L : Je triche un peu, j’ai eu tes textes en ma possession, celles du nouvel Ep et celles de l’album Réminiscence. Tu t’y exprimes (souvent, majoritairement) en rimes. Pourquoi ?

Jimmy Trapon : Certainement pour accentuer le côté poétique des textes… Pour rendre la lecture plus fluide et l’écoute agréable.

La réflexion s’effondre

L : J’y lis de la désillusion, de la résignation, une incapacité à transfigurer la réalité en un futur qui pourrait être heureux. Es-tu fatalement pessimiste concernant l’espèce humaine ?

Jimmy Trapon : Il y a un mélange de toutes ces choses, effectivement… Je suis généralement assez pessimiste concernant l’espèce humaine et j’ai tendance à l’être davantage encore quand je constate le désastre actuel. Descartes disait qu’il existe un fossé séparant l’homme de l’animal. Que l’animal est démuni de la pensée mais également de toutes les jouissances de la matière pensante comme le langage, la volonté, la sensibilité. J’ai le sensation que la pensée disparaît. La réflexion s’effondre. Le langage s’appauvrit. Quant à la sensibilité…

On s’émerveille d’un plug anal de 24 mètres sur la Place Vendôme, d’un empaquetage de l’Arc de Triomphe façon colis Amazon. Je n’évoquerais pas la servitude volontaire des masses dans cette crise politique et sanitaire, mais je n’en pense pas moins. L’espèce humaine, selon moi, se rapproche tranquillement de l’espèce animale. D’un pas lourd et certain. Un animal domestique, raisonné par la peur, ayant pour unique volonté de se divertir et remplir sa gamelle de croquettes.

L : Qu’est-ce que la musique te permet d’exprimer que l’écriture de roman ou de nouvelle ne te permet pas (et inversement) ?

Jimmy Trapon : La musique me permet de m’exprimer physiquement. Il y a une débauche d’énergie très importante pendant une prestation scénique, et dans une moindre mesure pendant les répétitions. Une expression du corps qui n’existe pas dans la littérature. La musique est un défouloir instantané. A l’inverse, l’écriture d’une histoire va m’apporter une expression plus posée, plus réfléchie. Une expression beaucoup plus libre.

Impact immédiat/à long terme.

L : Dire, en chantant, en screamant, a-t-il plus d’impact, de qualités cathartiques ?

Jimmy Trapon : C’est une bonne question… Je pense que dire en chantant ou dire en écrivant ont tout deux des qualités cathartiques. Le chant a peut-être un impact plus immédiat. L’écriture à un impact peut-être moins immédiat mais qui dure davantage dans le temps.
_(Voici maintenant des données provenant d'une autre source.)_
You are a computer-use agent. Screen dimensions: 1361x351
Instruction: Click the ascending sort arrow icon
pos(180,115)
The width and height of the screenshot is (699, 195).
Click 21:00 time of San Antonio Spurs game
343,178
L : Te verrais-tu écrire pour une musique autre que le metal ou au contraire ton propos doit-il être expulsé avec cette « violence » pour atteindre son but ?

Jimmy Trapon : Je pourrais tout à fait écrire pour une musique autre que le metal. D’ailleurs, je pense que certains de mes textes pourraient très bien s’adapter à d’autres styles de musique.
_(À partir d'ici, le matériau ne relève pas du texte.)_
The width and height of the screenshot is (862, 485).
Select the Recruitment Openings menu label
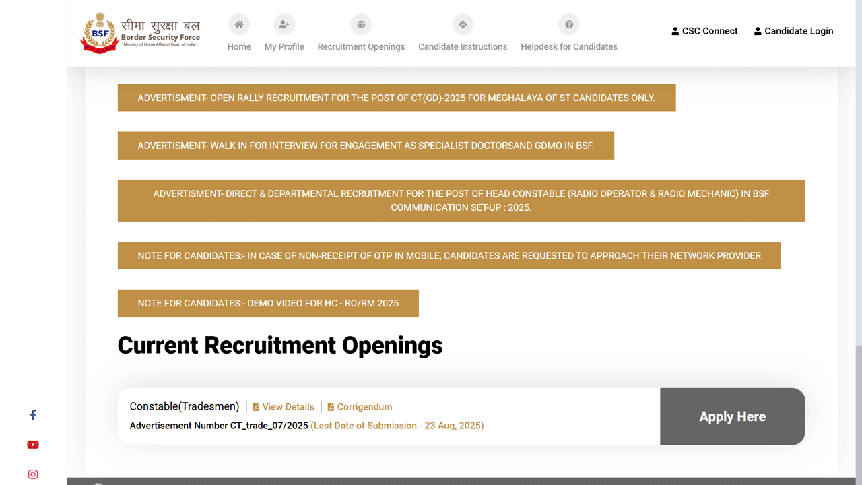pos(361,47)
L : Ton nouvel EP et ton album, où peut-on se les procurer ?

Jimmy Trapon : Le dernier album est disponible en téléchargement sur toutes les plateformes classiques ainsi qu’en physique sur notre boutique en ligne : https://dagara.bigcartel.com/
Le prochain EP est en cours d’enregistrement, donc encore un peu de patience !
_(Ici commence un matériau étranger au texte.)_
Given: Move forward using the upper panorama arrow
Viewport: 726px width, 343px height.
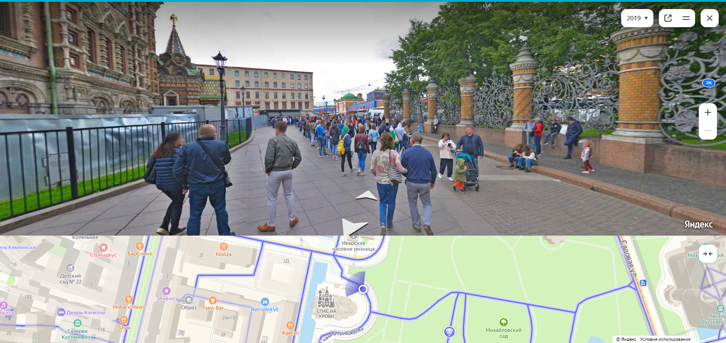Looking at the screenshot, I should tap(367, 196).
L : Des dates sont-elles bientôt prévues ?

Jimmy Trapon : Comme pour les salons du livre, beaucoup d’incertitudes à ce niveau, notamment en ce qui concerne les restrictions imposées par le gouvernement. Nous avons une date parisienne prévue le 26 février. Un festival en septembre prochain. Quelques autres dates dans les tuyaux ainsi qu’une tournée espagnole… Mais rien de signé encore. On attend de voir comment les choses évoluent.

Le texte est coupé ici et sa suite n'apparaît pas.